§ **WORK ORDER**:
Your task is to quote the records from their first line through the line containing "Select the globe website icon in sidebar", with nothing added or left out.

START DATA UNDER STUDY

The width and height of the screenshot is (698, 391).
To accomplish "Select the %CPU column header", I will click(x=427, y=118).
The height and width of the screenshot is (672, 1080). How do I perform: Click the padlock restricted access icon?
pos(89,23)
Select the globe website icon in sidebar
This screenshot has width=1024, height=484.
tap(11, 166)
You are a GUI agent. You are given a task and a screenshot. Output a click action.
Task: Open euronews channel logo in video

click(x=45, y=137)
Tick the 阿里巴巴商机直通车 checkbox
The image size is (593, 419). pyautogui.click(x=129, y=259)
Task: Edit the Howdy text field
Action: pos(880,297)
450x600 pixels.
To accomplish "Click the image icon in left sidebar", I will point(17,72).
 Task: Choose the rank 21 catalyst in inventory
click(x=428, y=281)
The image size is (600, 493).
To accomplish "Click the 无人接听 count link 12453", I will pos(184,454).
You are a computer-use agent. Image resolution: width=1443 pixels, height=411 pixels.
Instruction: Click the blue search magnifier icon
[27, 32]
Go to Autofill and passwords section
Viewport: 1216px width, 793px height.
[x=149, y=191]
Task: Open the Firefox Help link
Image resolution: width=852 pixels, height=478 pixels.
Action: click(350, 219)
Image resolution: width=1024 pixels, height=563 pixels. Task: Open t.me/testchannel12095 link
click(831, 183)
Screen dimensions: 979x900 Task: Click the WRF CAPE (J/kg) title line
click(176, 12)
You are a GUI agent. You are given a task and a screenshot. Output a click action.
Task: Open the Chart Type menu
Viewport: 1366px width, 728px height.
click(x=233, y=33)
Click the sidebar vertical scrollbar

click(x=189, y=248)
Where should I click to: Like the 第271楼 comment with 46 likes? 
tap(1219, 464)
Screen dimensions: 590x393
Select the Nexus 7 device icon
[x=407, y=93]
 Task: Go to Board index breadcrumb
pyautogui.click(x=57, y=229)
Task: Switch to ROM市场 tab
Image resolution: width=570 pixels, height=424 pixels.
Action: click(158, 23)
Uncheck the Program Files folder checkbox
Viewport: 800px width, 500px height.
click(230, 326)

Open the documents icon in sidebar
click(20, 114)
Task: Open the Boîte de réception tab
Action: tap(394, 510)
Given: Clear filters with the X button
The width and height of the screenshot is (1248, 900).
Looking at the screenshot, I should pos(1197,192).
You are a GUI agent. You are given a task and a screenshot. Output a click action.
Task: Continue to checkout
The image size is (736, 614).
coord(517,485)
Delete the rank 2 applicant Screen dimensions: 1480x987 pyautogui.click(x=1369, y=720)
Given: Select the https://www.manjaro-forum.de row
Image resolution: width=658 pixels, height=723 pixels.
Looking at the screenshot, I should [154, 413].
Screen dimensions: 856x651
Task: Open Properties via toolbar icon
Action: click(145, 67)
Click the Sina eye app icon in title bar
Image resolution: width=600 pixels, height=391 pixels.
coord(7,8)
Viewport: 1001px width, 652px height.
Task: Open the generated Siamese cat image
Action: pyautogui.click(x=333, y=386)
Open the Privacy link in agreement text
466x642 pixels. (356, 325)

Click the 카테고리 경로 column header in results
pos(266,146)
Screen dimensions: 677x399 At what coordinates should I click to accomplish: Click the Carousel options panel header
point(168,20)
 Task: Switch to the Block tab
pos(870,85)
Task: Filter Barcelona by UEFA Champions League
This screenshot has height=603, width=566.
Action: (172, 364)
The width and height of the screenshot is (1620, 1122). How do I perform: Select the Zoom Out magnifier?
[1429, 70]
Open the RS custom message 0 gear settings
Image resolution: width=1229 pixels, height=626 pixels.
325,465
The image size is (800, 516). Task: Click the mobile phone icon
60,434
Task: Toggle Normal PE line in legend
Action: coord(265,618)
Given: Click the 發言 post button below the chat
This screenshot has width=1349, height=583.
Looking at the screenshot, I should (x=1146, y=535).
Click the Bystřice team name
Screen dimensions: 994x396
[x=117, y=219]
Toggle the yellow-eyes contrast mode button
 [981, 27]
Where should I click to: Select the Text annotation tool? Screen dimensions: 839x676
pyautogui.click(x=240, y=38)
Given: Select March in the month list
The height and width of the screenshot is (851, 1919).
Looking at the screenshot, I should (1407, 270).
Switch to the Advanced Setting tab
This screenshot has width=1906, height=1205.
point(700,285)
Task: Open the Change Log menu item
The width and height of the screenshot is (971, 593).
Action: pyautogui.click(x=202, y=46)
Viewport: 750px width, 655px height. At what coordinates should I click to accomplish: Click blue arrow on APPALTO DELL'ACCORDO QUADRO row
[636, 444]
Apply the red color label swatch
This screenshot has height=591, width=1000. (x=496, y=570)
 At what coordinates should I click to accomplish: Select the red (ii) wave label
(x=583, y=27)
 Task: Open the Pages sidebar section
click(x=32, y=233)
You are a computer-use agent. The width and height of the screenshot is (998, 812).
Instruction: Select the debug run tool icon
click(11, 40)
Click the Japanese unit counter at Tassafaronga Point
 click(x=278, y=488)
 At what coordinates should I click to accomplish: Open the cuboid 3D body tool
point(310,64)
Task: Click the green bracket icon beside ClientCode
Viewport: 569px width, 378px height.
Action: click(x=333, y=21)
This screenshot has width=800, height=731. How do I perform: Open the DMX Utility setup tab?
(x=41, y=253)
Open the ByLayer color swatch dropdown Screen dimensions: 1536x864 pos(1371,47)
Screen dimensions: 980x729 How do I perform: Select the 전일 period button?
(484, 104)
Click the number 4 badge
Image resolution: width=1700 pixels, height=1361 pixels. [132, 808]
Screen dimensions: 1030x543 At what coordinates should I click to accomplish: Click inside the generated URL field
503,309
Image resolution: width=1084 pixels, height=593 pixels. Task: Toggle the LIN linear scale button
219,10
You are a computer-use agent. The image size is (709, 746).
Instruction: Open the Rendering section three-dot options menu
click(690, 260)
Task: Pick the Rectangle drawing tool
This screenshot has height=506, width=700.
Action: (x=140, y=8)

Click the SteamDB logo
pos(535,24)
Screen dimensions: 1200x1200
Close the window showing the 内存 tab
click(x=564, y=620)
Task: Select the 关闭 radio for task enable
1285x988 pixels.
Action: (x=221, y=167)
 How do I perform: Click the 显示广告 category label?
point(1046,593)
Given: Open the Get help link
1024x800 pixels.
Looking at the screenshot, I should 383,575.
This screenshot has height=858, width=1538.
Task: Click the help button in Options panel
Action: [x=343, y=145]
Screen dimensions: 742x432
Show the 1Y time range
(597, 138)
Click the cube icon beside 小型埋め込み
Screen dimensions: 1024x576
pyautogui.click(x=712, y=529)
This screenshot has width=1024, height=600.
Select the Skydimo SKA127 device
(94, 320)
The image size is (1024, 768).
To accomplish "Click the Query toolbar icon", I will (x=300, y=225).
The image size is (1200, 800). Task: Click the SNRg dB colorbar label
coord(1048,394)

END DATA UNDER STUDY

§ **ANSWER FOR THIS EXERCISE**:
The width and height of the screenshot is (698, 391).
To accomplish "Select the %CPU column header", I will click(x=427, y=118).
The height and width of the screenshot is (672, 1080). How do I perform: Click the padlock restricted access icon?
pos(89,23)
Select the globe website icon in sidebar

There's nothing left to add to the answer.